彼はルビーよりも更にひねくれているが、それだけではない。章を重ねるごとに主人公をひねくれさせるだけでは芸がない。彼がチャレンジャーであることが今までに無かったことである。他の9名が環境に恵まれ、定まったレールの上を歩き続けているのに対して、エメラルドは体が小さいことで苦労してきた。それを克服しようとパワードスーツみたいなのを開発するところから彼の挑戦は始まる。

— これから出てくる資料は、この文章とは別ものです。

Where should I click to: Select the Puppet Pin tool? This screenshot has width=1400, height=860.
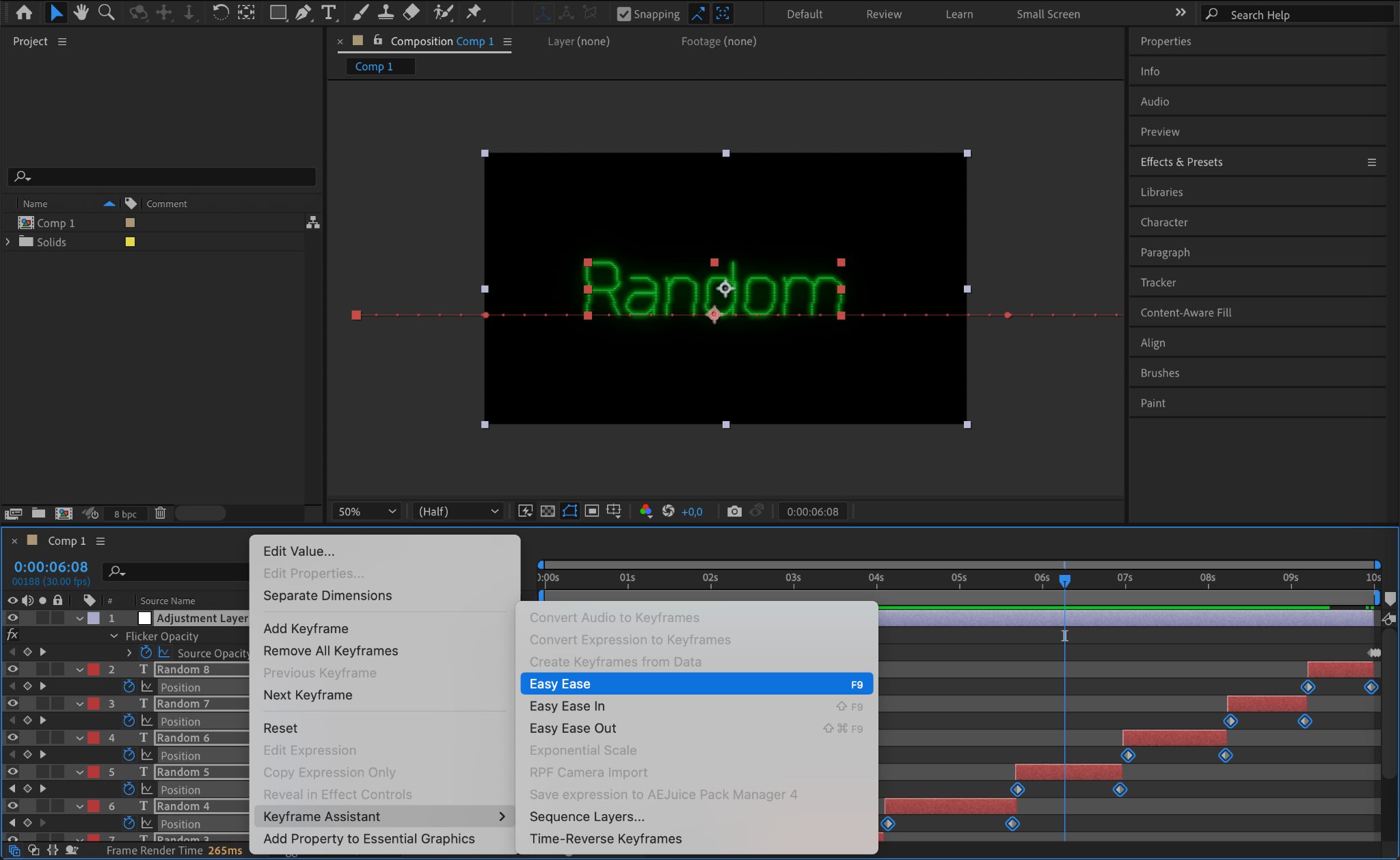[474, 12]
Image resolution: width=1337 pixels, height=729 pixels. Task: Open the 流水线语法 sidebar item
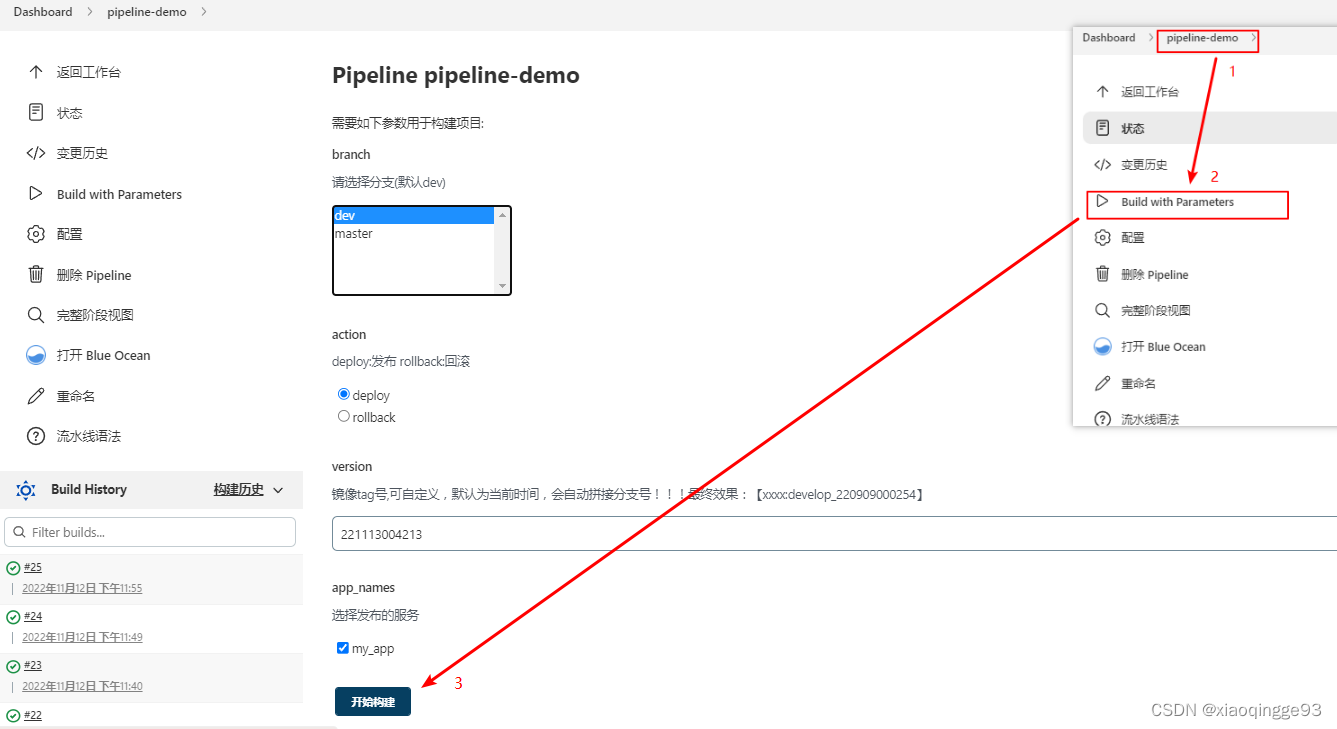88,436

思えば前半のメンバーは戦術を重視するのが多かった。後半になるにつれ戦略を重視するキャラが多くなったが、エメラルドはその最たる者と言えるだろう。サファイアが心理から戦略を読むのに対し、彼は状況から戦略を読む。戦闘能力は高いと言えるだろう。



<サトシ>
ここまで、「ポケットモンスターSPECIAL」の10名を見てきたわけだが、さてサトシである。彼にとってポケモンは何だろうか。仲間、友達、相棒、どれも近い。
考えたのだが、「家族」が当てはまるのではないだろうか。家族だからこそ交流が重点的であり、生活を描かれることが多いのだ。
そしてサトシ自身は“続ける者”である。RPGには終わりがあるものとそうでないものがあるが、ポケモンはエンディングはあっても続きがある。ゲームにおける重大な要素、続けること。どんなゲームもプレイされなくなったら物語は続かない。
永遠に10歳というループから抜けられないサトシこそ、「ポケットモンスター」というゲームの主人公として最も相応しいキャラクターなのかもしれない。